Open-plan offices, though well-intended, are often highly unproductive environments, because people use the easy physical accessibility of others as a way to avoid clear and thoughtful communications through the system, and an easy way to distract others (and themselves) from real work. A “GTD-esque” open office tends to be quick and quiet, as well as informal and comfortable.
Teamwork can be phenomenal in what it can create—where two or more minds come together so much cool stuff can emerge. And the clearer and more present everyone in the meeting is, the more that can happen. But the team as such doesn’t give people the ability to be clear and present. GTD does.
How does GTD relate with well-known organizational workflow best practices?
It is not surprising that the popularity of GTD has to some degree paralleled the growth of interest in Six Sigma, Kanban, Lean, Agile, Scrum and similar project and workflow approaches. The influential Agile Manifesto was published one month after the first edition of Getting Things Done (February 2001).
Whereas these methods have greatly improved flow and output in enterprise productivity, GTD provides a final piece in their smooth implementation by equipping the individuals involved with the optimal techniques for dealing with change—integrating new information, recalibrating activity, and staying focused.
Everyone we have engaged with who has significant experience with any of these models has reflected to us that GTD fits totally within them and galvanizes their implementation.
A senior researcher and certifier in these new approaches described GTD as “Lean for the brain.” That is, no wasted thinking.
What about collaborative team software and GTD?
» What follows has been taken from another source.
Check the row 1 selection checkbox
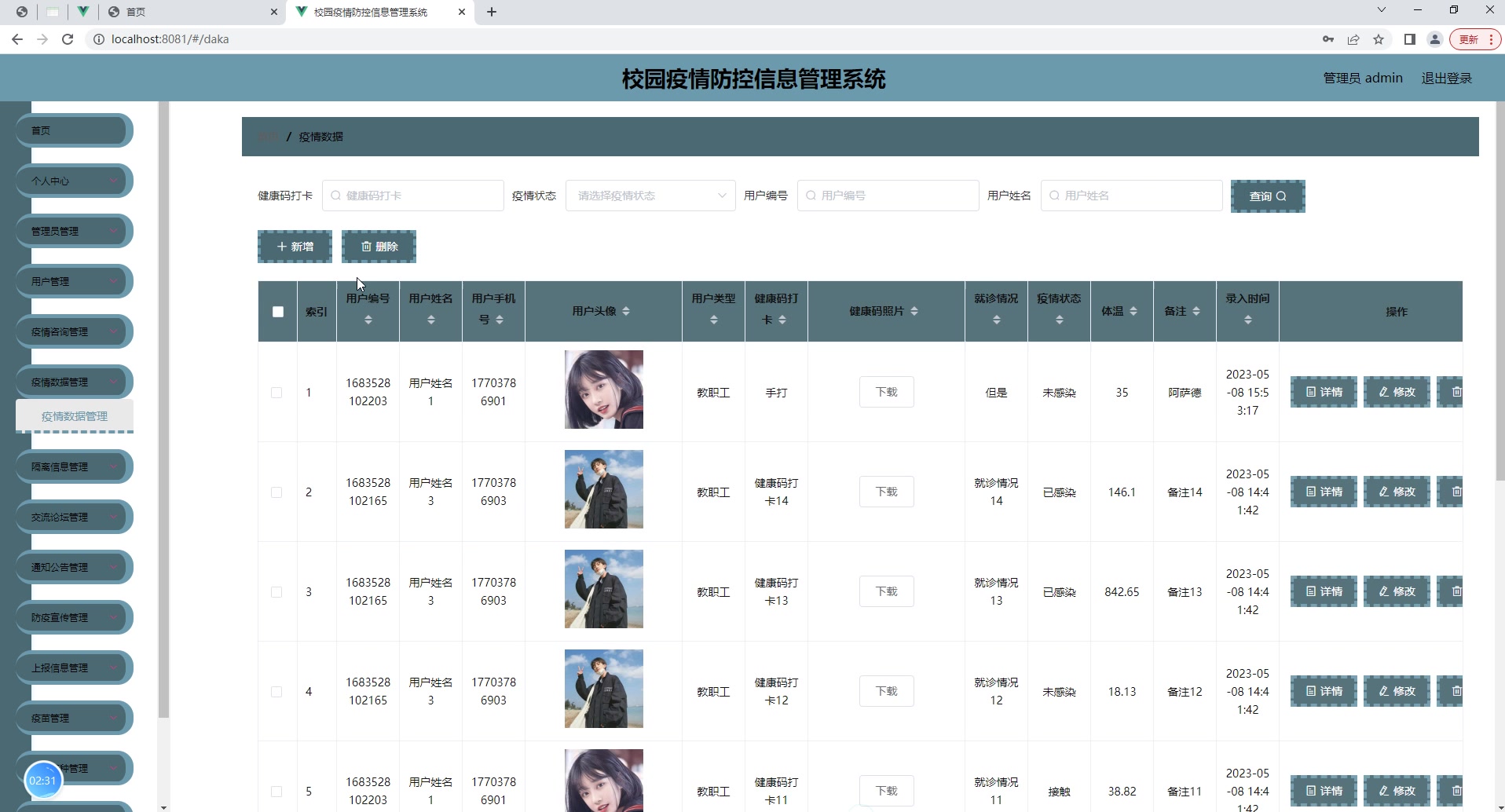 coord(277,392)
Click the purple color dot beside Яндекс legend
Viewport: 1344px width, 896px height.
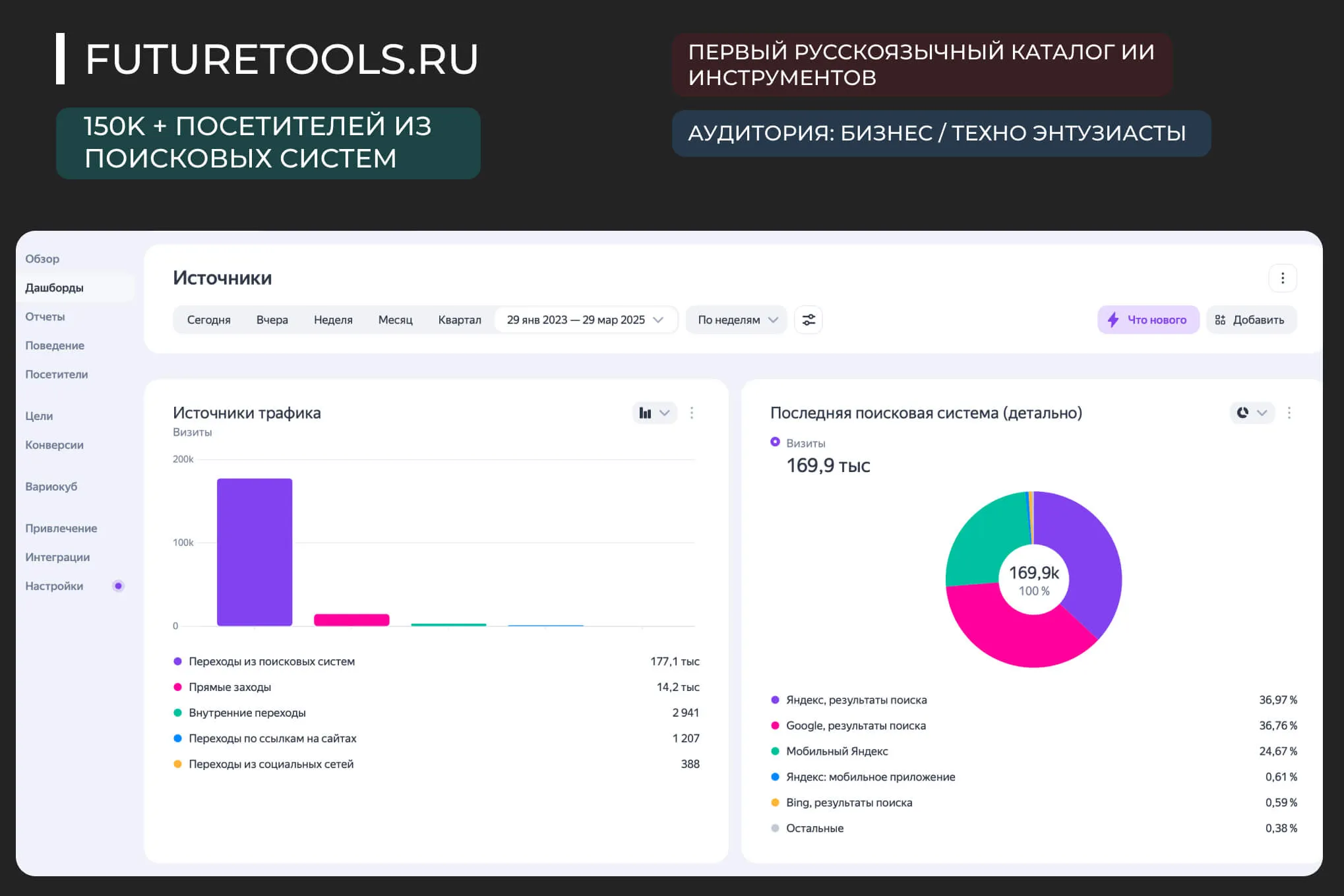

Numerous software applications have been developed designed to facilitate teamwork and team productivity, ranging from CRM systems (e.g. Salesforce) to shared project, action, and accountability management (e.g. Asana). These can be highly functional as long as there are clear protocols for their usage and all the players abide by them. This becomes problematic, however, when the structure is so flexible that the protocols of input and access are ambiguous, and the rules of the application are not rigorously enforced. If these apps are being used and participation is expected, GTD training makes it much easier for the people involved to determine how much they can trust the groupware to provide appropriate reminders of projects and actions to be done and how much they must still track themselves in their own personal systems.
Much like team-building exercises have been tried to enhance team productivity but fail to deal with the individual behaviors of the team members, implementation of collaborative team software has more often than not failed to enhance team productivity and often impeded it.
Software applications work (rarely, but granted, sometimes extremely well) when the inputs are clear, current, and complete, and the protocols for using it are well defined and enforced. The challenges are (1) defining who owns the results, (2) holding all individuals accountable for appropriate engagement with the system, (3) the contents are reviewed as needed, by the right people at the right time, and (4) all involved trust the system and the process of using it. If everyone is a GTD practitioner, they will ensure that happens.
More often than not, these groupware apps don’t work for the group, but some GTD practitioners find them quite functional for their own personal system.